**STATED TASK 1:** Render the records as a Markdown table with the columns "Row" and "Line", from the start of the records to the line with "point(1027,74)", both included. Number each line in "Row", skip blank lines, and leave out the pictures.

==== PAGE TEXT

I spoke to M2E Pro co-founder Alex Podopryhora about this unusual company’s history, philosophy and future plans.

Andy: How did you get into the software business?

Alex: A long time ago we started a software development company based in Ukraine called Enterprise System Solutions, ESS-UA.

We were mostly doing warehouse assistance and foreign exchange trading software. Around 2005/2006 forex was becoming very popular, though it was extremely expensive. There were a number of start-ups operating in forex, allowing retail customers to sell or buy foreign currency in order to speculate on the market moves. About 11 years ago that was quite new.

We were one of the first companies who were developing software that was essentially a brokerage system, allowing a lot of customers to sell or buy currency simultaneously. We had an investor from Switzerland and we were doing a pretty good job, until this investor went bust. The problem with trading software was that it was quite expensive, so the investor kept putting money in, putting money in. At some point he just disappeared and we did not see or hear from him anymore.

========
==== MATERIAL FOR THIS TASK

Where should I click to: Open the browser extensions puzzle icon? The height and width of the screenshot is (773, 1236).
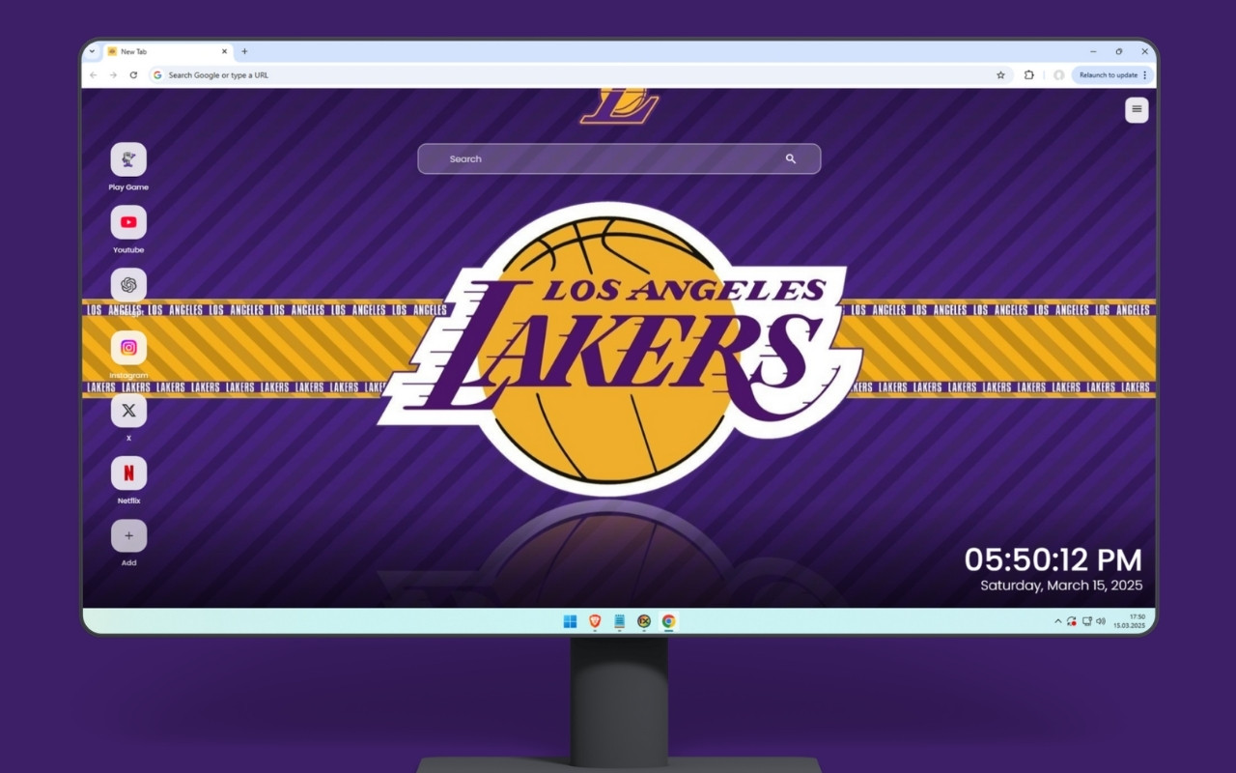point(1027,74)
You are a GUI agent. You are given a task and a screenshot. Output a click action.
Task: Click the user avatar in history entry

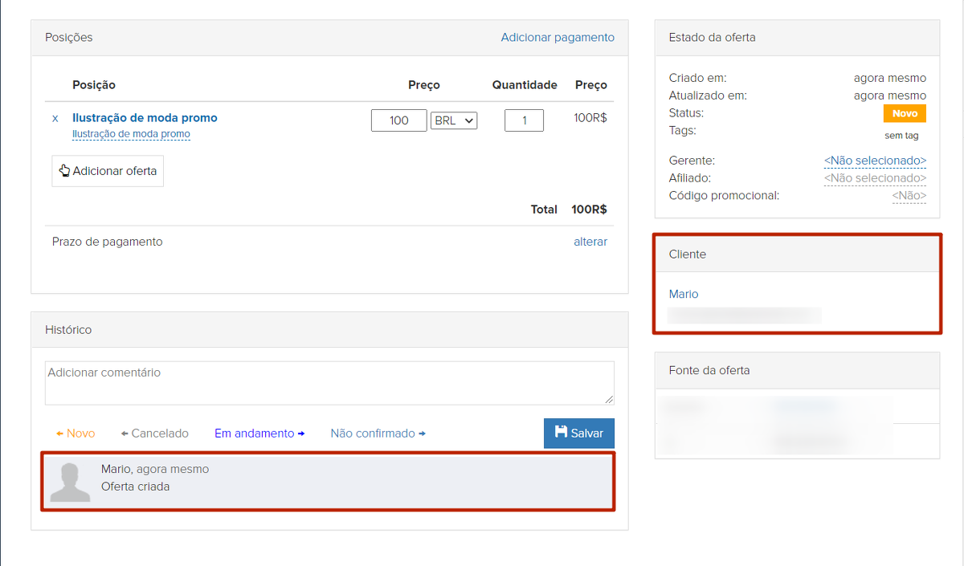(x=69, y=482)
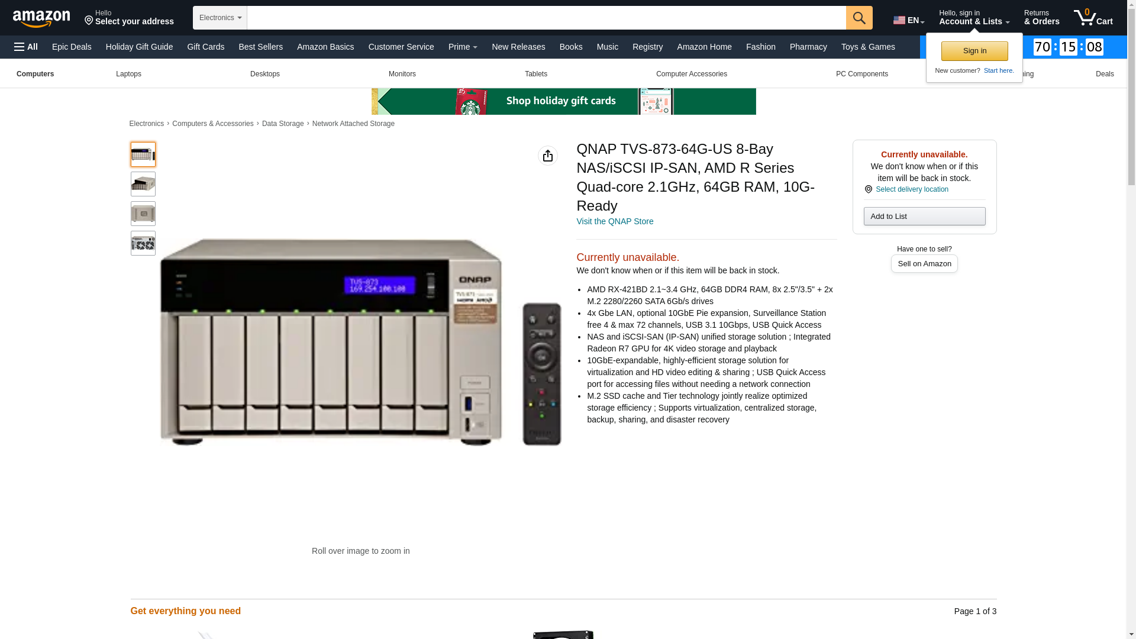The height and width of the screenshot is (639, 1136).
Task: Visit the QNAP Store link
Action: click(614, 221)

========

**STATED TASK 2:** From the interview above, copy the passage from "We were mostly" to "was quite new." word for word.

**SOLUTION 1:**
| Row | Line |
|---|---|
| 1 | Where should I click to: Open the browser extensions puzzle icon? The height and width of the screenshot is (773, 1236). |
| 2 | point(1027,74) |

**SOLUTION 2:**
We were mostly doing warehouse assistance and foreign exchange trading software. Around 2005/2006 forex was becoming very popular, though it was extremely expensive. There were a number of start-ups operating in forex, allowing retail customers to sell or buy foreign currency in order to speculate on the market moves. About 11 years ago that was quite new.